Suro Apakah Boleh Menikah? Mitos, Fakta, dan Perspektif Islam

5 hours ago 2

Liputan6.com, Jakarta Pertanyaan suro apakah boleh menikah sering muncul menjelang pergantian tahun Jawa, terutama di kalangan masyarakat yang masih memegang teguh tradisi leluhur. Bulan Suro, yang merupakan bulan pertama dalam penanggalan Jawa, memang dikenal memiliki berbagai pantangan dan larangan yang telah mengakar dalam budaya masyarakat selama berabad-abad.

Bagi pasangan yang berencana menikah, memahami suro apakah boleh menikah menjadi penting untuk menghormati kepercayaan keluarga dan lingkungan sosial. Meski zaman telah berubah dan modernisasi merambah ke berbagai aspek kehidupan, tradisi larangan menikah di bulan Suro masih dijaga dan dipatuhi oleh sebagian masyarakat Jawa hingga saat ini.

Untuk menjawab suro apakah boleh menikah, kita perlu memahami latar belakang sejarah, makna filosofis, serta pandangan agama terhadap tradisi ini. Berikut ini telah Liputan6.com ulas secara komprehensif tentang suro apakah boleh menikah berdasarkan berbagai perspektif, mulai dari kepercayaan tradisional hingga pandangan keagamaan modern, pada Selasa (24/6).

Baris mengenai letak target:
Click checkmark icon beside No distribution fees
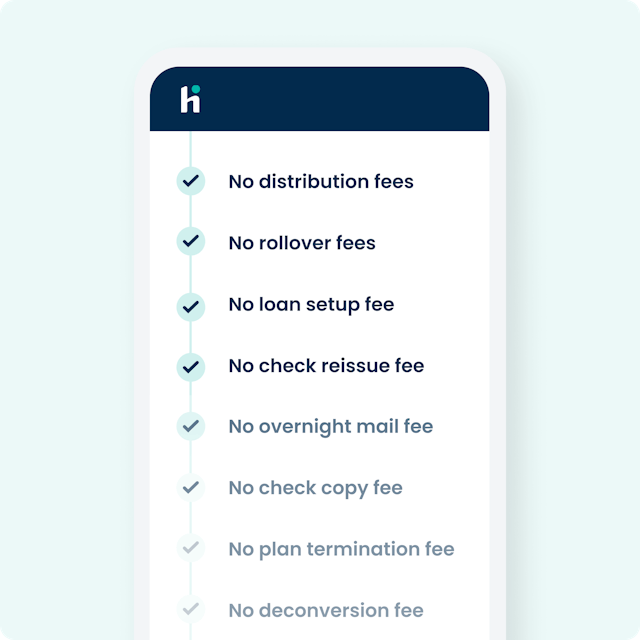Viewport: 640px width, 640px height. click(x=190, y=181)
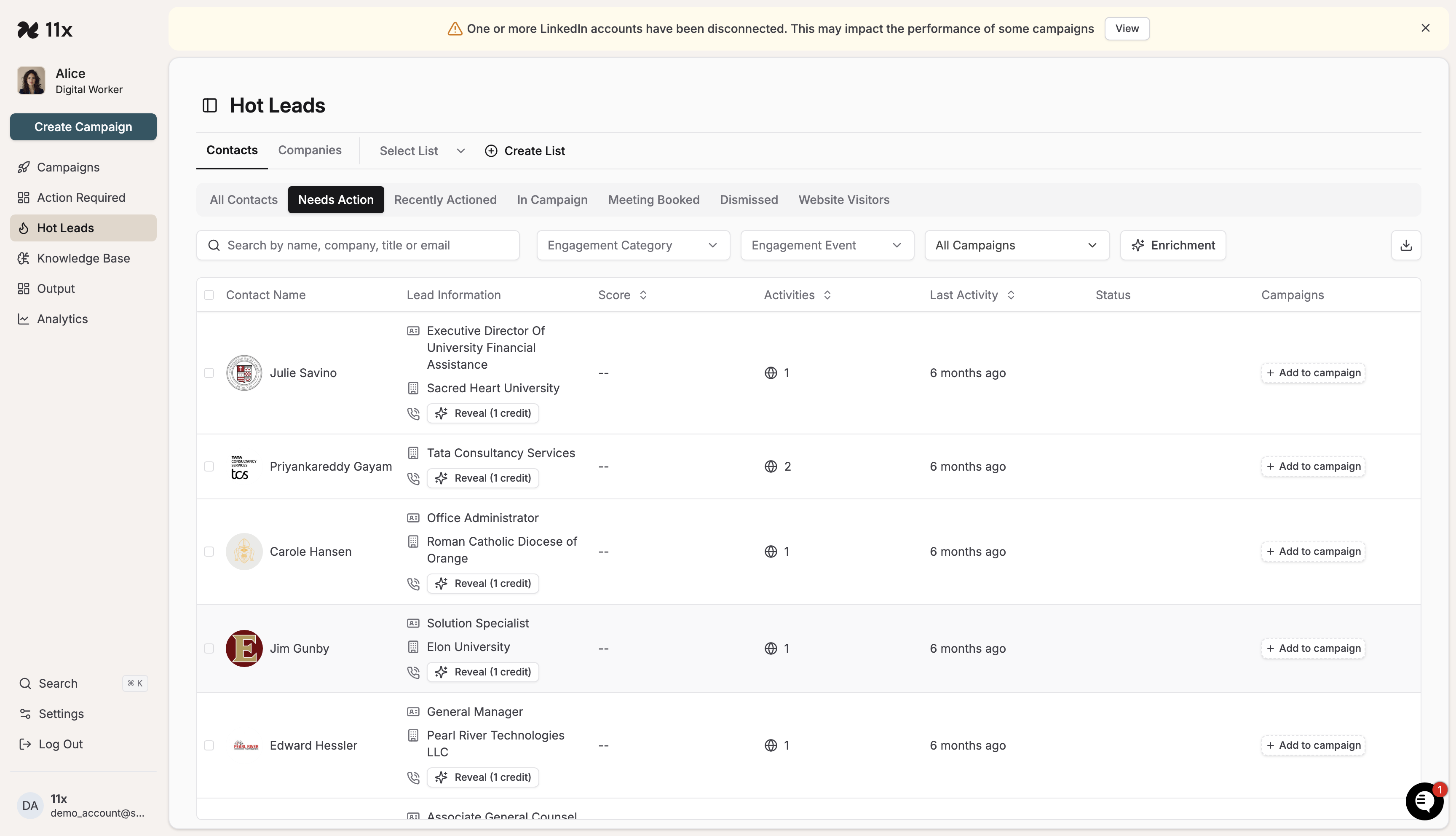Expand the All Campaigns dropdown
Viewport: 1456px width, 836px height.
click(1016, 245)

- **Tugas Latihan**
1: Perbarui bagian teks tentang menikah di bulan Suro, yakni rentang dari "Untuk menjawab suro" sampai "pada Selasa (24/6).", dengan mengganti "makna filosofis" menjadi "nilai filosofis".
2: Menurut teks tentang menikah di bulan Suro, bulan Suro merupakan bulan keberapa dalam penanggalan Jawa?

- **Kunci Jawaban**
1:
Untuk menjawab suro apakah boleh menikah, kita perlu memahami latar belakang sejarah, nilai filosofis, serta pandangan agama terhadap tradisi ini. Berikut ini telah Liputan6.com ulas secara komprehensif tentang suro apakah boleh menikah berdasarkan berbagai perspektif, mulai dari kepercayaan tradisional hingga pandangan keagamaan modern, pada Selasa (24/6).

2: Bulan pertama.